Today, Cricket Australia announced they would be pulling out of Australia’s three-match ODI series against Afghanistan in the UAE in March, citing the Taliban’s recent announcements. The move was condemned with similar unanimity by Afghanistan’s cricketers. Several, including Rashid, the de-facto face of the Adelaide Strikers, have threatened to pull out of the Big Bash League. The Afghanistan cricket team stand opposed to the Taliban, but also to an act that is supposed to weaken them. The response from within Australia has been broadly positive, taken as a sign that its cricket board – and its government – will stand up for women’s rights around the world.
There’s plenty going on here. It shouldn’t need saying that restricting women and girls’ right to learn is abhorrent and deserves condemning in the strongest terms. It’s also true that Afghanistan was far from a feminist panacea before the Taliban took over, and this extended to women’s cricket. While there were flickers of movement pre-2021, Asad Ullah, a former ACB official, has told ESPNcricinfo that there has never been an organised women’s cricket match in the country. A fully functioning women’s team is supposed to be a pre-requisite for Full Member status, conveniently ignored by the ICC to allow Afghanistan’s ascension in 2017. This allowed the story of their men’s side, cricket’s most heartwarming modern tale, to reach a new chapter, with Tests since played against India and West Indies among others. But it is a decision that looks, in hindsight, like an error, and weakens any attempted moralising now.

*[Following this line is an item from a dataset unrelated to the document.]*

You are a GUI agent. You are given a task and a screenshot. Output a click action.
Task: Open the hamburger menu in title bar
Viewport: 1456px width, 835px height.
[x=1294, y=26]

Australia also have a poor track record of fulfilling fixtures against cricket’s supposedly ‘lesser’ nations, with their cancellation of a visit by Bangladesh in 2018 a recent example. They have refused to play Afghanistan before, cancelling a one-off Test between the sides in 2021, again citing the Taliban. But in between, the two sides faced off in the T20 World Cup in Australia. Granted, conceding a T20 World Cup fixture could have had significant on-field consequences – though Australia failed to make the semi-finals despite victory in any case – and the announcement of the education ban has come since that game. But given Australia pulled out of a Test match before the World Cup, citing the Taliban, and have now pulled out of an ODI series following the World Cup, citing the Taliban, are we to take their lack of a World Cup forfeit as a tacit endorsement, at that point of time? Or is it just that CA will take a stand only when it is expedient for them to do so? Neither answer reflects well.

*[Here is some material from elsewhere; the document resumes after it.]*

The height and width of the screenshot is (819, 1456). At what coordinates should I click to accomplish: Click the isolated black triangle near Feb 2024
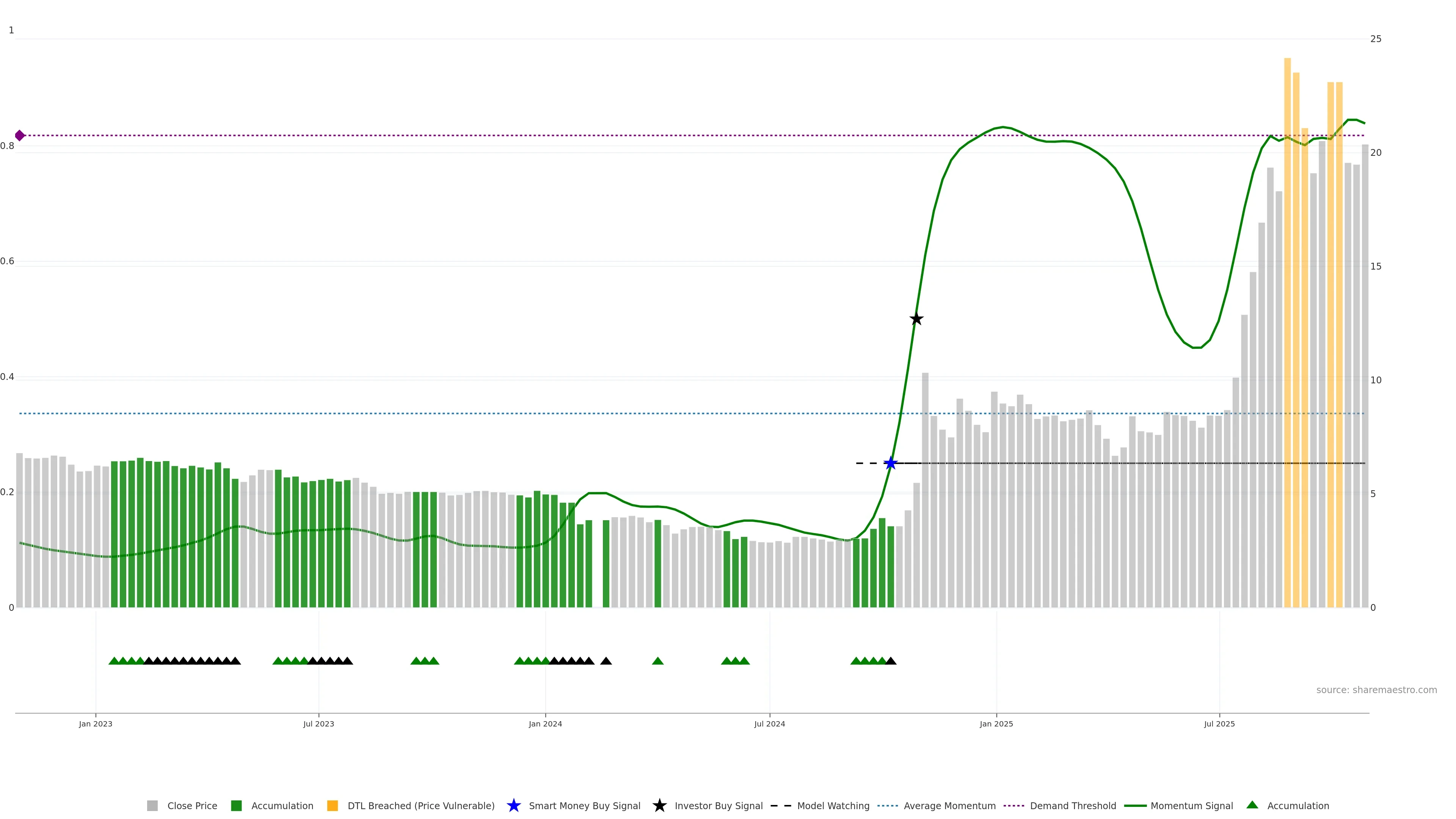[x=606, y=661]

But really the question should be, is this action likely to lead to any change? Comparisons are made to South Africa’s exclusion from international sport, when a lengthy boycott helped bring an end to Apartheid. But the South African government valued its place in the global ecosystem, and its people had a say in its democracy. The South African Council on Sports contributed to the boycott from within the country, with their slogan reading ‘No normal sport in an abnormal society’. Neither seems true of the Taliban. It is not recognised as a legitimate government. International relations have largely ceased. They swept to power in a military offensive in which it’s reported that thousands of Afghans were killed. They are not seeking acceptance on the world stage. Sport and politics can never be separated, but a nation’s cricket team is not its government, and in this case, that is especially true.
What this does do is deprive Afghanistan’s cricketers of the platform from which they can speak out. Their cricket team is their greatest cultural export, and it’s not a stretch to describe Rashid as the face of the country to the outside world. Following the Taliban’s rise, he took the field in The Hundred for Trent Rockets with a black, red and green Afghanistan flag painted on his face, in contrast to the Taliban’s black Shahada on a white background. “Don’t leave us in chaos. Stop killing Afghans and destroying Afghanistan,” reads a to-the-point social media post from Rashid at the time. These are acts of extraordinary bravery against a brutal regime, not dissimilar to Iran’s footballers refusing to sing the anthem at the 2022 Football World Cup. It’s hard not to feel that Rashid should be at the centre of cricket’s response to the Taliban, rather than blindsided by it.
It’s this that strikes most jarringly about CA’s move, that it has been made unilaterally, with the focus inward on their own public’s perception than with any thought to how or why it will affect change. CA say they will “continue to engage with the ACB in anticipation of improved conditions for women and girls in the country”. The ACB’s response, branding CA’s move as “pathetic”, suggests that dialogue is, at best, one way.
Cricket now faces a choice over whether to exclude Afghanistan or work with its cricketers. With this first offering, CA may have made themselves feel better, but it’s hard to see how it will do much more.